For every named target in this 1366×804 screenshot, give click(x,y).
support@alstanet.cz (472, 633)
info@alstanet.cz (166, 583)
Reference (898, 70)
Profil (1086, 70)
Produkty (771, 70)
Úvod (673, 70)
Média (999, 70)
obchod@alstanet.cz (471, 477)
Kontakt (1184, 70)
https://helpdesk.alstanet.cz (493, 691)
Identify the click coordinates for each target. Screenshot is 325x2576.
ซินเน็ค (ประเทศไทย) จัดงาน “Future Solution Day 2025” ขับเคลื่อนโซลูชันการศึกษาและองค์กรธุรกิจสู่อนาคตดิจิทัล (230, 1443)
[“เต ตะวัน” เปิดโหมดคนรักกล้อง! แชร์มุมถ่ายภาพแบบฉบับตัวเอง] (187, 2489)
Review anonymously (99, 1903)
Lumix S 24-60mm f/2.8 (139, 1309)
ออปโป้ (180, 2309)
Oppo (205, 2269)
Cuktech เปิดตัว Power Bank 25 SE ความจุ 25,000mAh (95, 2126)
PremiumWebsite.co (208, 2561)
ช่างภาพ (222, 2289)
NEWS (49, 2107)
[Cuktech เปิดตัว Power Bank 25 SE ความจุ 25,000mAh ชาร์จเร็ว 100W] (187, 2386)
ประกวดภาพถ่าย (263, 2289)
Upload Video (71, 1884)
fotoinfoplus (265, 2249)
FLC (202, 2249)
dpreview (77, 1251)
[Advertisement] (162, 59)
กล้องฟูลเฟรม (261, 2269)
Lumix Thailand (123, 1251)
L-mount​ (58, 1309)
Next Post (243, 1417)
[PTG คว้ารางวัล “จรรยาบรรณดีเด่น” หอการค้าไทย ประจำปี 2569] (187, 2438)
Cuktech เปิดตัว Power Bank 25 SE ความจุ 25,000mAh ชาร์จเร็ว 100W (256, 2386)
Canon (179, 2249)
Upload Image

────────────────────

What is being asked -
Repeat all of the entries above exactly.

Output of the exercise -
For every named target in this 1366×804 screenshot, give click(x,y).
support@alstanet.cz (472, 633)
info@alstanet.cz (166, 583)
Reference (898, 70)
Profil (1086, 70)
Produkty (771, 70)
Úvod (673, 70)
Média (999, 70)
obchod@alstanet.cz (471, 477)
Kontakt (1184, 70)
https://helpdesk.alstanet.cz (493, 691)
Identify the click coordinates for each target. Screenshot is 325x2576.
ซินเน็ค (ประเทศไทย) จัดงาน “Future Solution Day 2025” ขับเคลื่อนโซลูชันการศึกษาและองค์กรธุรกิจสู่อนาคตดิจิทัล (230, 1443)
[“เต ตะวัน” เปิดโหมดคนรักกล้อง! แชร์มุมถ่ายภาพแบบฉบับตัวเอง] (187, 2489)
Review anonymously (99, 1903)
Lumix S 24-60mm f/2.8 (139, 1309)
ออปโป้ (180, 2309)
Oppo (205, 2269)
Cuktech เปิดตัว Power Bank 25 SE ความจุ 25,000mAh (95, 2126)
PremiumWebsite.co (208, 2561)
ช่างภาพ (222, 2289)
NEWS (49, 2107)
[Cuktech เปิดตัว Power Bank 25 SE ความจุ 25,000mAh ชาร์จเร็ว 100W] (187, 2386)
ประกวดภาพถ่าย (263, 2289)
Upload Video (71, 1884)
fotoinfoplus (265, 2249)
FLC (202, 2249)
dpreview (77, 1251)
[Advertisement] (162, 59)
กล้องฟูลเฟรม (261, 2269)
Lumix Thailand (123, 1251)
L-mount​ (58, 1309)
Next Post (243, 1417)
[PTG คว้ารางวัล “จรรยาบรรณดีเด่น” หอการค้าไทย ประจำปี 2569] (187, 2438)
Cuktech เปิดตัว Power Bank 25 SE ความจุ 25,000mAh ชาร์จเร็ว 100W (256, 2386)
Canon (179, 2249)
Upload Image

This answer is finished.